TGF‐β inhibits growth factor‐induced DNA synthesis in hamster fibroblasts without affecting the early mitogenic events

Abstract

Transforming growth factor beta (TGF‐β) was found to inhibit (IC₅₀ =0.1 ng/ml) α‐thrombin or FGF‐induced mitogenicity in G0‐arrested Chinese hamster lung fibroblasts. Growth factor‐stimulated cells became rapidly insensitive to TGF‐β addition during their progression through G0/G1 suggesting that an early step of the mitogenic response was the target of TGF‐β action. Surprisingly, none of the well characterized early mitogenic events commonly triggered by growth factors was found to be affected by TGF‐β addition.
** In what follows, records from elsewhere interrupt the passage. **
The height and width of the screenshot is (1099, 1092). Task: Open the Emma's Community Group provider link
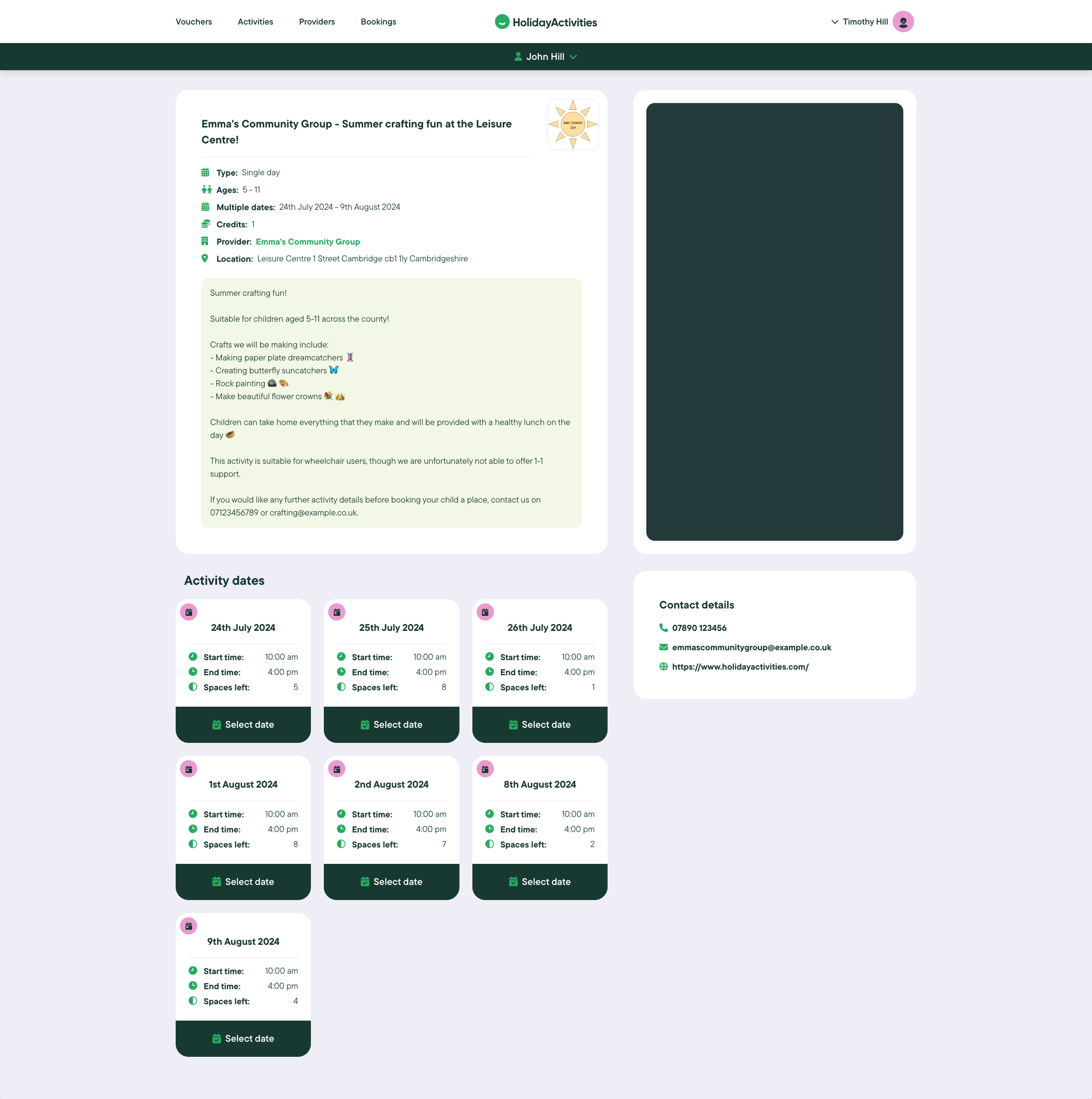(x=308, y=241)
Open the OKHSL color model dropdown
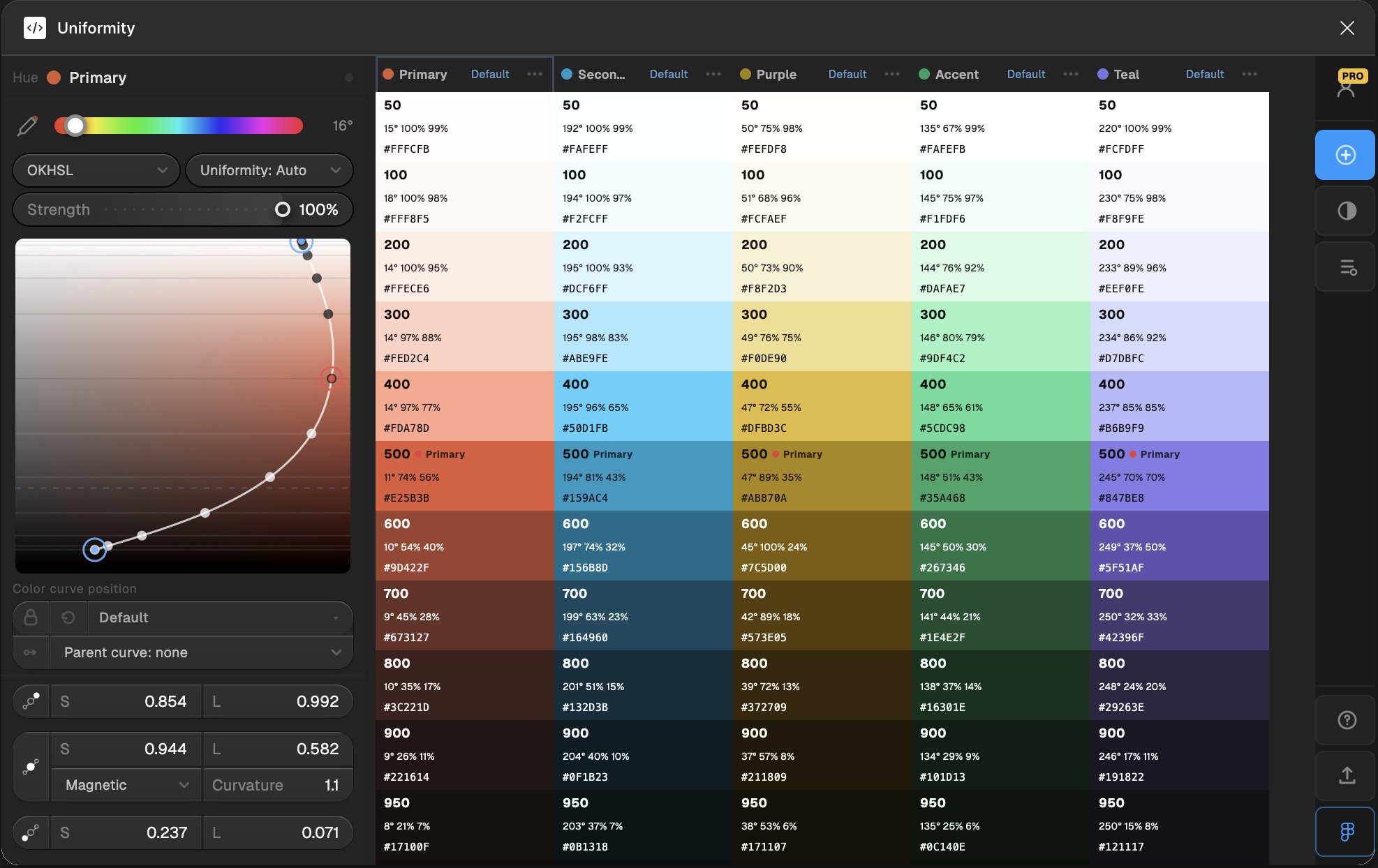Viewport: 1378px width, 868px height. [96, 170]

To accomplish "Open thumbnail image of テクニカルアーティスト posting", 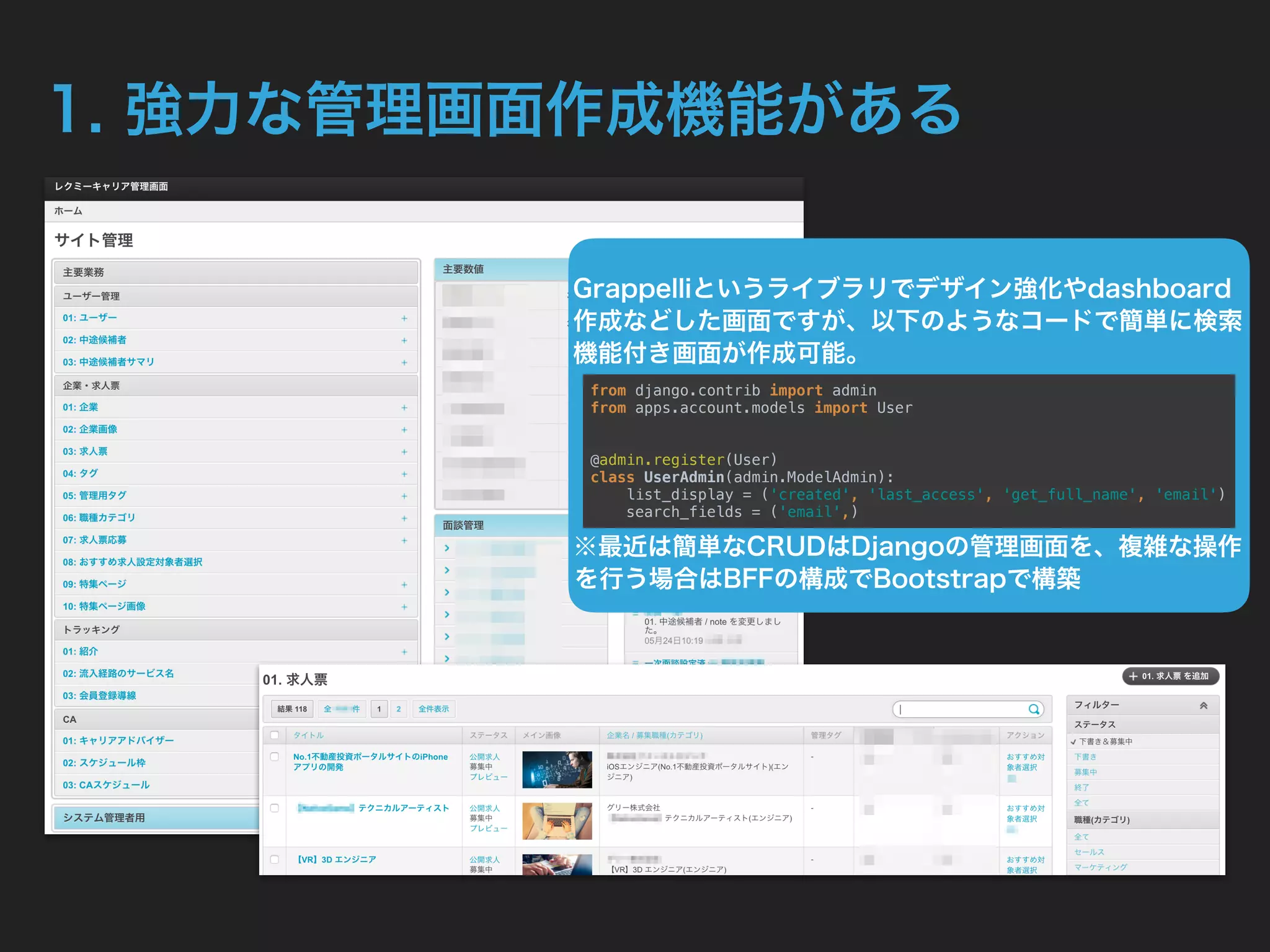I will (556, 821).
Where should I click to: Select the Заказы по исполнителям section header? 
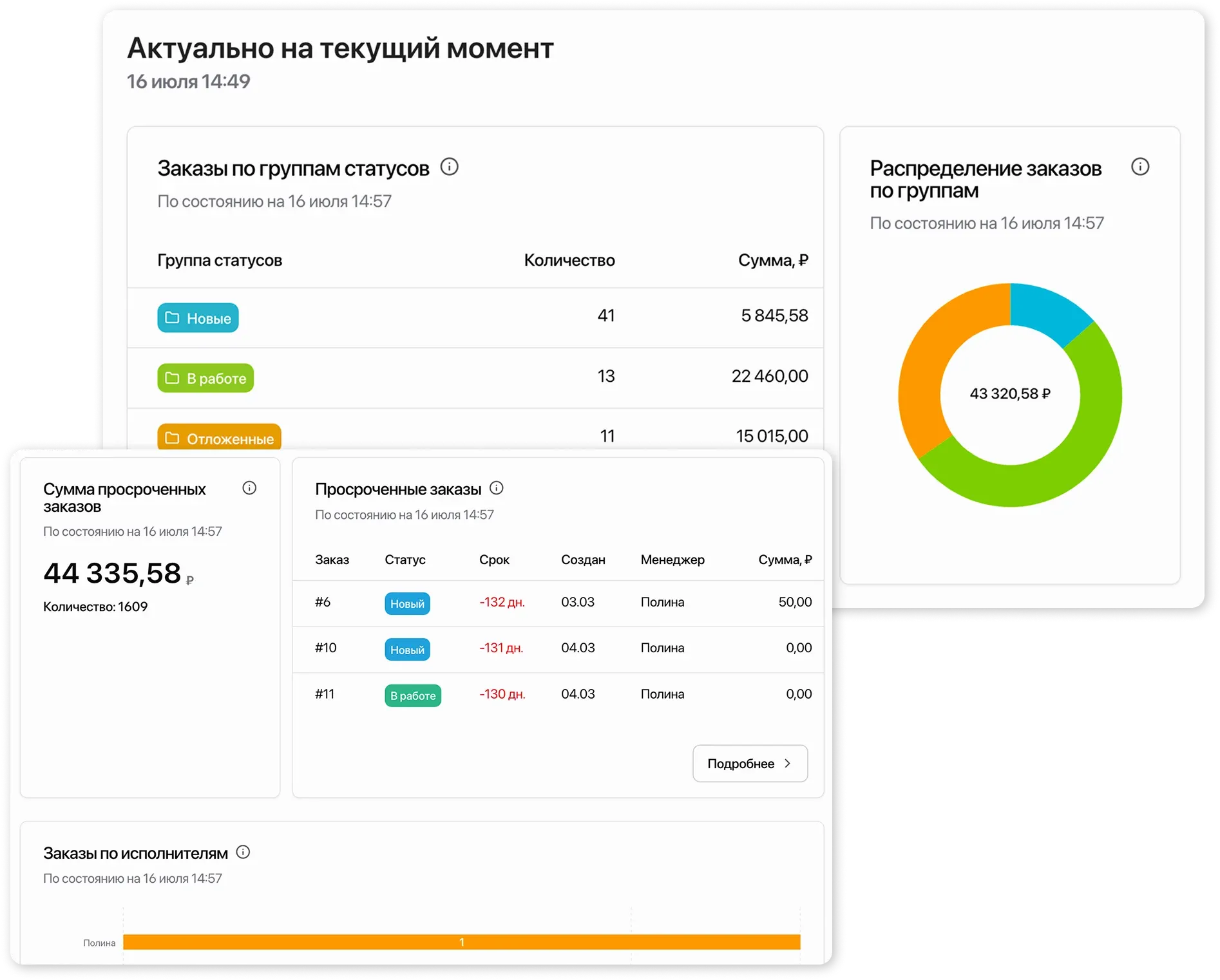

These responses included: phosphoinositide breakdown, activation of protein kinase C as determined by EGF receptor down‐modulation, subsequent rises in pH_i, c‐fos, and c‐myc mRNA levels, ribosomal protein S₆ phosphorylation, the increase in RNA and protein synthesis, induction of ornithine decarboxylase. Only the induction of thymidine kinase, a marker of entry in the S phase, was found to be repressed by TGF‐β, with maximal inhibition when TGF‐β was added early in G₁. These results indicate that the inhibitory action of TGF‐β does not affect the growth factors signalling pathways but touches an early event different from those so far analyzed.